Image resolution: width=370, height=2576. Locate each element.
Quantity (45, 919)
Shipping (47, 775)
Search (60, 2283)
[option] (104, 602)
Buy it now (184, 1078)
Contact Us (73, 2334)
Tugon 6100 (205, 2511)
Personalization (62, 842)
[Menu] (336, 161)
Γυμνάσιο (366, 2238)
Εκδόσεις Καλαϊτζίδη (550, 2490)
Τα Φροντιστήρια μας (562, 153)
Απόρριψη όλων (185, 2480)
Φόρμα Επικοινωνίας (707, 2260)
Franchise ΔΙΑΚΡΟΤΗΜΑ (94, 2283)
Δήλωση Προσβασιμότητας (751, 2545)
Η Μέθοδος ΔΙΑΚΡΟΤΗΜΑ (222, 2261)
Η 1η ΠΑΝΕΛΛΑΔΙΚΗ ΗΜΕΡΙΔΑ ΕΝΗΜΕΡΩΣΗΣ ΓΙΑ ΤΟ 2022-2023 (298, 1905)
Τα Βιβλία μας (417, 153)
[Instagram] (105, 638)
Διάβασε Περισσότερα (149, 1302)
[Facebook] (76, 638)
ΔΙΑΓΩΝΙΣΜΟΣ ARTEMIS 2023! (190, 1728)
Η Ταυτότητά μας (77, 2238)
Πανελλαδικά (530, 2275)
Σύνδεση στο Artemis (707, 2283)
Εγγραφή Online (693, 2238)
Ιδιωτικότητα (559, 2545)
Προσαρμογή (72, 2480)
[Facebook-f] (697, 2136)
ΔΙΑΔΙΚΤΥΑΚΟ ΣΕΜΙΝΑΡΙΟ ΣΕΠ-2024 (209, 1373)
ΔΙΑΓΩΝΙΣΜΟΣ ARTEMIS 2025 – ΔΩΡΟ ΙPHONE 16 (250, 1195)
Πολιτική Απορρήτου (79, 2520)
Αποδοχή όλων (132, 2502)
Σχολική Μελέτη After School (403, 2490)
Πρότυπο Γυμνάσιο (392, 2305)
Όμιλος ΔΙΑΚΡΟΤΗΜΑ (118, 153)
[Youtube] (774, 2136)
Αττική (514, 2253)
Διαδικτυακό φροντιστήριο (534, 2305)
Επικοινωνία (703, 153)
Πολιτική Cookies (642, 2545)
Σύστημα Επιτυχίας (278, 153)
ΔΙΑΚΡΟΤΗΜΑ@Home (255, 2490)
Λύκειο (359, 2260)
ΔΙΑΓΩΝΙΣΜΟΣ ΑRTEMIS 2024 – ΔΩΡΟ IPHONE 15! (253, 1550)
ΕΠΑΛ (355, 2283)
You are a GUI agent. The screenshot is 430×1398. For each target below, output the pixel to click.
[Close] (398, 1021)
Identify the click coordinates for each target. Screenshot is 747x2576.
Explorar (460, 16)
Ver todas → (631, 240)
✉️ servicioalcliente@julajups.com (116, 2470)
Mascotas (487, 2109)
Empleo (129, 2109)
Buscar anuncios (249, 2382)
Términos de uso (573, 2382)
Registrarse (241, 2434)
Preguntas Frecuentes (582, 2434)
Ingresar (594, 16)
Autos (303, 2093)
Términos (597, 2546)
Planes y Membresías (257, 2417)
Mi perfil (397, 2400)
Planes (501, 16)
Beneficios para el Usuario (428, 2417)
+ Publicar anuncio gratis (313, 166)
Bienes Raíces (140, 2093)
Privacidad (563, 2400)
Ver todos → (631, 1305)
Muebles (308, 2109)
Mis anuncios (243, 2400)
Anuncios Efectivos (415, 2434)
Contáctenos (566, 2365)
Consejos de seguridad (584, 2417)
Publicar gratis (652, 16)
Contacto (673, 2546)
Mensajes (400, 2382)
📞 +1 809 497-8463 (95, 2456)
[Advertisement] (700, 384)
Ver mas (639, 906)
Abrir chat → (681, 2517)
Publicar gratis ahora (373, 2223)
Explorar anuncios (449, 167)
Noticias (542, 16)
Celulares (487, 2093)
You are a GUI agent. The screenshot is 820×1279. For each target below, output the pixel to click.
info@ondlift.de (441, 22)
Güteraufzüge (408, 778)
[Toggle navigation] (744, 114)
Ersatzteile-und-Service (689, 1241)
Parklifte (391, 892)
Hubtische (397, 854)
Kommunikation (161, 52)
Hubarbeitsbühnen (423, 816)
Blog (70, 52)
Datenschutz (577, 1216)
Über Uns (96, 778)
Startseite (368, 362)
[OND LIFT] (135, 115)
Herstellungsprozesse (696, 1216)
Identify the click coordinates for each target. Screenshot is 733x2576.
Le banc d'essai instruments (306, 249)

- - - -

Exercise directions -> Every entry must be output again exactly as it was given.

Response to this task ->
Image resolution: width=370, height=2576. Locate each element.
Quantity (45, 919)
Shipping (47, 775)
Search (60, 2283)
[option] (104, 602)
Buy it now (184, 1078)
Contact Us (73, 2334)
Tugon 6100 (205, 2511)
Personalization (62, 842)
[Menu] (336, 161)
Γυμνάσιο (366, 2238)
Εκδόσεις Καλαϊτζίδη (550, 2490)
Τα Φροντιστήρια μας (562, 153)
Απόρριψη όλων (185, 2480)
Φόρμα Επικοινωνίας (707, 2260)
Franchise ΔΙΑΚΡΟΤΗΜΑ (94, 2283)
Δήλωση Προσβασιμότητας (751, 2545)
Η Μέθοδος ΔΙΑΚΡΟΤΗΜΑ (222, 2261)
Η 1η ΠΑΝΕΛΛΑΔΙΚΗ ΗΜΕΡΙΔΑ ΕΝΗΜΕΡΩΣΗΣ ΓΙΑ ΤΟ 2022-2023 (298, 1905)
Τα Βιβλία μας (417, 153)
[Instagram] (105, 638)
Διάβασε Περισσότερα (149, 1302)
[Facebook] (76, 638)
ΔΙΑΓΩΝΙΣΜΟΣ ARTEMIS 2023! (190, 1728)
Η Ταυτότητά μας (77, 2238)
Πανελλαδικά (530, 2275)
Σύνδεση στο Artemis (707, 2283)
Εγγραφή Online (693, 2238)
Ιδιωτικότητα (559, 2545)
Προσαρμογή (72, 2480)
[Facebook-f] (697, 2136)
ΔΙΑΔΙΚΤΥΑΚΟ ΣΕΜΙΝΑΡΙΟ ΣΕΠ-2024 (209, 1373)
ΔΙΑΓΩΝΙΣΜΟΣ ARTEMIS 2025 – ΔΩΡΟ ΙPHONE 16 (250, 1195)
Πολιτική Απορρήτου (79, 2520)
Αποδοχή όλων (132, 2502)
Σχολική Μελέτη After School (403, 2490)
Πρότυπο Γυμνάσιο (392, 2305)
Όμιλος ΔΙΑΚΡΟΤΗΜΑ (118, 153)
[Youtube] (774, 2136)
Αττική (514, 2253)
Διαδικτυακό φροντιστήριο (534, 2305)
Επικοινωνία (703, 153)
Πολιτική Cookies (642, 2545)
Σύστημα Επιτυχίας (278, 153)
ΔΙΑΚΡΟΤΗΜΑ@Home (255, 2490)
Λύκειο (359, 2260)
ΔΙΑΓΩΝΙΣΜΟΣ ΑRTEMIS 2024 – ΔΩΡΟ IPHONE 15! (253, 1550)
ΕΠΑΛ (355, 2283)
You are a GUI agent. The screenshot is 430×1398. For each target below, output the pixel to click.
[Close] (398, 1021)
Identify the click coordinates for each target. Screenshot is 747x2576.
Explorar (460, 16)
Ver todas → (631, 240)
✉️ servicioalcliente@julajups.com (116, 2470)
Mascotas (487, 2109)
Empleo (129, 2109)
Buscar anuncios (249, 2382)
Términos de uso (573, 2382)
Registrarse (241, 2434)
Preguntas Frecuentes (582, 2434)
Ingresar (594, 16)
Autos (303, 2093)
Términos (597, 2546)
Planes y Membresías (257, 2417)
Mi perfil (397, 2400)
Planes (501, 16)
Beneficios para el Usuario (428, 2417)
+ Publicar anuncio gratis (313, 166)
Bienes Raíces (140, 2093)
Privacidad (563, 2400)
Ver todos → (631, 1305)
Muebles (308, 2109)
Mis anuncios (243, 2400)
Anuncios Efectivos (415, 2434)
Contáctenos (566, 2365)
Consejos de seguridad (584, 2417)
Publicar gratis (652, 16)
Contacto (673, 2546)
Mensajes (400, 2382)
📞 +1 809 497-8463 (95, 2456)
[Advertisement] (700, 384)
Ver mas (639, 906)
Abrir chat → (681, 2517)
Publicar gratis ahora (373, 2223)
Explorar anuncios (449, 167)
Noticias (542, 16)
Celulares (487, 2093)
You are a GUI agent. The screenshot is 820×1279. For each target below, output the pixel to click.
info@ondlift.de (441, 22)
Güteraufzüge (408, 778)
[Toggle navigation] (744, 114)
Ersatzteile-und-Service (689, 1241)
Parklifte (391, 892)
Hubtische (397, 854)
Kommunikation (161, 52)
Hubarbeitsbühnen (423, 816)
Blog (70, 52)
Datenschutz (577, 1216)
Über Uns (96, 778)
Startseite (368, 362)
[OND LIFT] (135, 115)
Herstellungsprozesse (696, 1216)
Identify the click coordinates for each target. Screenshot is 733x2576.
Le banc d'essai instruments (306, 249)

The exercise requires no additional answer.